» PROVIDED INFORMATION
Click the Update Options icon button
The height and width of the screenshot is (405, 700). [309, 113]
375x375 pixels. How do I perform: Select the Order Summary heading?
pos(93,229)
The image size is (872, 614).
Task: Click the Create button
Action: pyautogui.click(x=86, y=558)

» WHAT YOU ARE ASKED TO DO
Retype the lines above, keeping every character.

» WORKED SOLUTION
Click the Update Options icon button
The height and width of the screenshot is (405, 700). [309, 113]
375x375 pixels. How do I perform: Select the Order Summary heading?
pos(93,229)
The image size is (872, 614).
Task: Click the Create button
Action: pyautogui.click(x=86, y=558)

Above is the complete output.